VANCOUVER, BC.- It was the era of turning on, tuning in, and dropping out. A time of tumult and creativity. The sixties shook up politics, social mores, and culture – and ushered in an era of great creativity in Canadian painting. Opening at the Vancouver Art Gallery on February 18th, Lights Out! Canadian Painting from the 1960s celebrates the verve and energy of this decade as expressed on canvas. Featuring nearly ninety paintings, Lights Out! reflects the vibrancy of this exceptional era.

Canadian painting during the sixties was diverse and ranged from the colourfield works of Jack Bush and bold optical images of Claude Tousignant, to the haunting figurative works of Jack Chambers and Jean-Paul Lemieux. Drawing on the Gallery’s rich collection of paintings from this era, Lights Out! showcases works by these painters and others, including Suzanne Bergeron, Greg Curnoe, Paterson Ewen, Yves Gaucher, Ann Kipling, Roy Kiyooka, Michael Morris, Michael Snow (whose important 1963 canvas provides the title for this exhibition), Takao Tanabe, Joyce Wieland and many others.

“It is wonderful to see these paintings from our permanent collection on display,” said director Kathleen Bartels , “The Gallery has well over 200 canvasses from this important period in Canadian art-making, and we are delighted to give visitors the opportunity to see these exceptional works.”

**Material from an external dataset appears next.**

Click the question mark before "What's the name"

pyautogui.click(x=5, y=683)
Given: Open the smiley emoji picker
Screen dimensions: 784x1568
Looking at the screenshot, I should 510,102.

As Canada celebrated its 100th anniversary in 1967, modernist painting was strong in all regions of the country, but debates between the merits of figuration and abstraction were abundant. The important centres of activity - Halifax , Montreal , Toronto , London , Ontario , Regina and Vancouver - each contributed to the national dialogue in a distinct fashion. The exhibition gathers the paintings by region, enabling the visitor to explore the distinctions between the various areas. A particular strength of the collection is the Gallery’s holding of Quebecois painting from the period, with superb examples of work by Guido Molinari, Yves Gaucher, Claude Tousignant and Jean-Paul Lemieux on display in this exhibition.

“This exhibition is a trip through a dynamic decade in Canadian painting,” said senior curator Ian Thom , “This was an incredibly exciting period in visual culture in this country. The social and political ferment in the country was reflected in the contestation between abstraction and realism, nationalism and internationalism and debates about what painting could – and should – be. It was a time of great experimentation and this exhibition radiates that energy.”